> Prompt 1
In the rows that follow the article below, substitute "bin icon" for "trash icon" and give the rows again with nothing else changed. Leave the pictures out of your answer.

> Text block
○ ○ ○
Press Association to look at automating sport and news stories

This article is more than 7 years old

Editor-in-chief Pete Clifton tells Society of Editors that computers could be producing articles such as match reports and election results within months

Robots could soon begin contributing to agency copy used by the UK’s newspapers after the head of the Press Association said it was poised to begin experimenting with automated sport and news stories.

PA editor-in-chief Pete Clifton told the Society of Editors conference in Carlisle on Tuesday morning that computers could be producing articles such as match reports and election results within months.

He said the organisation was embarking on a fact-finding mission to Denmark, where news agency Ritzau has developed its own bespoke automated reporting technology.

According to Press Gazette, Clifton told the conference automated reporting wouldn’t replace PA journalists, but would be used to support the newsroom.

“It will be more a case of offering an extra level when it comes to short market reports, election results and football reporting.”

Referring to Ritzau’s production of hundreds of market reports using automation, he said: “They are more accurate than when somebody was trying to write too many stories on their own.”

“Will it take over from proper journalists? Of course it won’t. We won’t have a robot going to a big fire or covering a crown court case.”
○ ○ ○
> Task data
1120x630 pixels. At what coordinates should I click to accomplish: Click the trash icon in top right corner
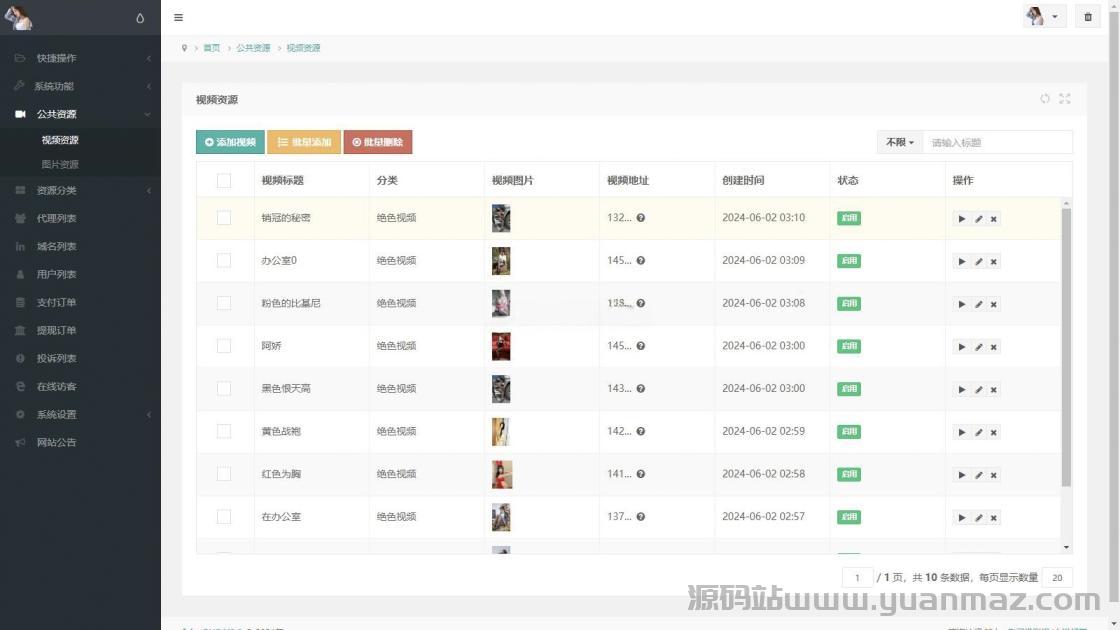(1088, 17)
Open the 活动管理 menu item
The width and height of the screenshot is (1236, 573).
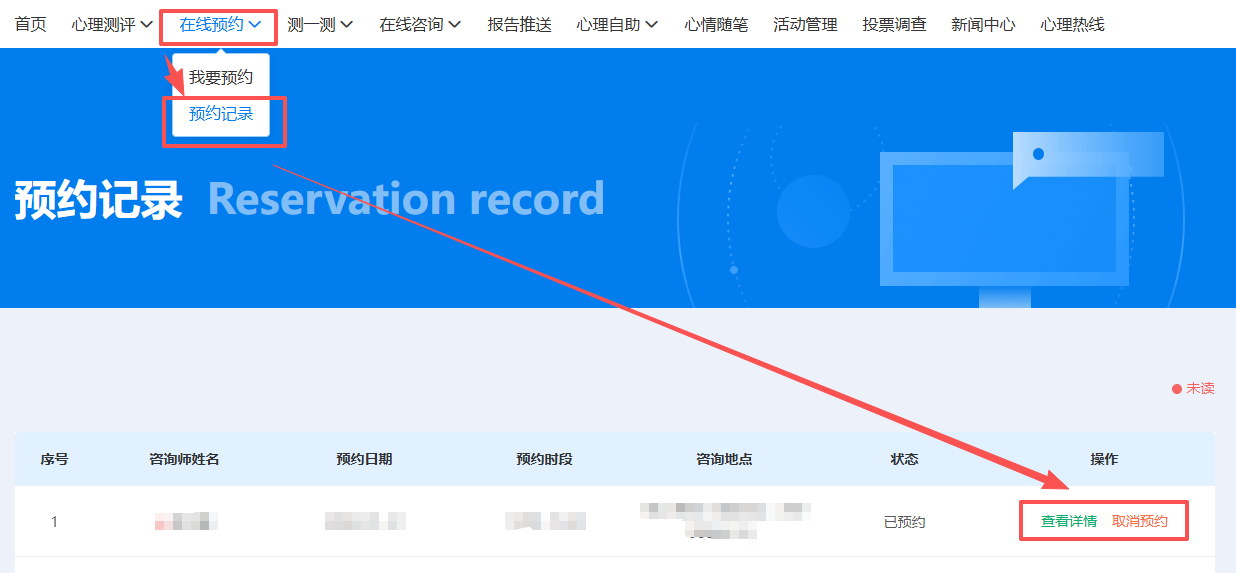click(805, 24)
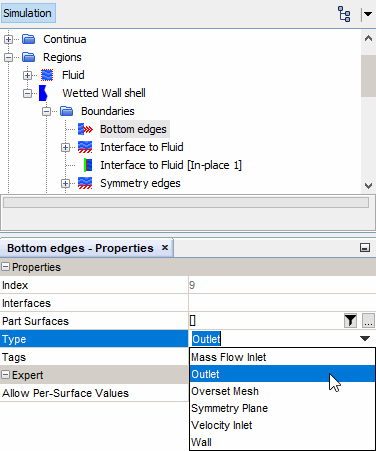The image size is (376, 451).
Task: Open the Part Surfaces filter icon
Action: 350,321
○ ○ ○
> Prompt 2
Reproduce the passage from the Press Association article exactly, starting at "He said the" and ending at "automated reporting technology.".

> Exercise solution 1
1120x630 pixels. At what coordinates should I click to accomplish: Click the bin icon in top right corner
(1088, 17)
Open the 活动管理 menu item
The width and height of the screenshot is (1236, 573).
click(805, 24)
The image size is (376, 451).
Task: Open the Part Surfaces filter icon
Action: 350,321

> Exercise solution 2
He said the organisation was embarking on a fact-finding mission to Denmark, where news agency Ritzau has developed its own bespoke automated reporting technology.